Prosigue el intenso fin de semana que los hermanos del Carmen llevan celebrando desde el viernes para conmemorar el 125 aniversario de la proclamación de la Santísima Virgen del Carmen Coronada como Patrona de la Armada española.
Tras el traslado en la tarde del viernes desde la Iglesia del Carmen al Panteón, y el Besamano en la mañana del sábado en el Panteón, la tarde de este segundo día de una particular ‘romería carmelitana’ ha servido para trasladar, en este caso ya en parihuela, a la Patrona isleña desde el Panteón de marinos ilustres hasta la Iglesia de Nuestra Señora del Rosario del Arsenal de La Carraca.
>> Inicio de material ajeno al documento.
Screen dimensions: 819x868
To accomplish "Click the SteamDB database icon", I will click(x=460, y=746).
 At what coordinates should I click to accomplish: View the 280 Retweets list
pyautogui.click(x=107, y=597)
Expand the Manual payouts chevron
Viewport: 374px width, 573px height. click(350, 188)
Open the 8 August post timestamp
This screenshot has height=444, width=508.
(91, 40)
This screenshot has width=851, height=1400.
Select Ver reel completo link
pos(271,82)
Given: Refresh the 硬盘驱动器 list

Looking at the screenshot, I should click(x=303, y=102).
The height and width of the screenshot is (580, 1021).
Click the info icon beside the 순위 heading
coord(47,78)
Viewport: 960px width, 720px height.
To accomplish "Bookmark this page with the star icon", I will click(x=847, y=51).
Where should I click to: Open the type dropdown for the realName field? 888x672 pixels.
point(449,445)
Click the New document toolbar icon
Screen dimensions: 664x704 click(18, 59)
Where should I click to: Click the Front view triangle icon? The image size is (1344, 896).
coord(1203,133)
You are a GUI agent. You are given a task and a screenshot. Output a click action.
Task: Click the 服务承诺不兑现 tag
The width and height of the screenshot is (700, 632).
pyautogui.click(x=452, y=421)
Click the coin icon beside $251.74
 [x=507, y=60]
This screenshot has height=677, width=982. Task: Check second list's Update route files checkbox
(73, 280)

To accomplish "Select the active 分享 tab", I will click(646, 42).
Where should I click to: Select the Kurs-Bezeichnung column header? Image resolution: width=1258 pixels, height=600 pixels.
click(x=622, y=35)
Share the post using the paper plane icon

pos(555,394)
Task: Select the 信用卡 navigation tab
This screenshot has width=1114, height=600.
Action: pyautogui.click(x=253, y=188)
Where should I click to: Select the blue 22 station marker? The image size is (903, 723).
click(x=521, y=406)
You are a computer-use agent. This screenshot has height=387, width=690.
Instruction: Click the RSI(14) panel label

Un traslado histórico ya que no se tiene constancia documental que la Virgen del Carmen hubiera visitado con anterioridad estas dependencias militares así como tampoco que ninguna imagen hubiera llegado a pie hasta este enclave de la ciudad.
Para ello minutos antes de las cinco de la tarde se disponía todo en el interior del Panteón. Se ultimaba con la incorporación de los travesaños sobre los que la cuadrilla de José González García portaría a la Santísima Virgen así como el cortejo que antecedería a la Patrona. Como era previsible la afluencia de público fue menor que en el traslado con paso y banda del viernes, pero no dejó de tener un acompañamiento bastante importante en todo el recorrido.
Desde el Panteón se salió hacia la avenida Almirante Baturone Colombo, prosiguiendo por la Avenida de la Armada y la carretera de La Carraca, para acceder finalmente al Arsenal por la Puerta de Carlos IV hasta llegar a la iglesia de Nuestra Señora del Rosario. Este recorrido, en el que los fieles fueron cantando distintas piezas en honor de la Virgen, sirvió para estampas históricas como el paso por el Puente Hierro o el cruce de la puerta de Carlos IV, símbolo de este Arsenal de La Carraca.
La dificultosa maniobra de entrada en la Iglesia del Rosario precedió al rezo de vísperas en el interior del templo castrense, donde la Santísima Virgen pernoctará para mañana completar este fin de semana con la eucaristía a las doce del mediodía y posterior regreso hasta su templo.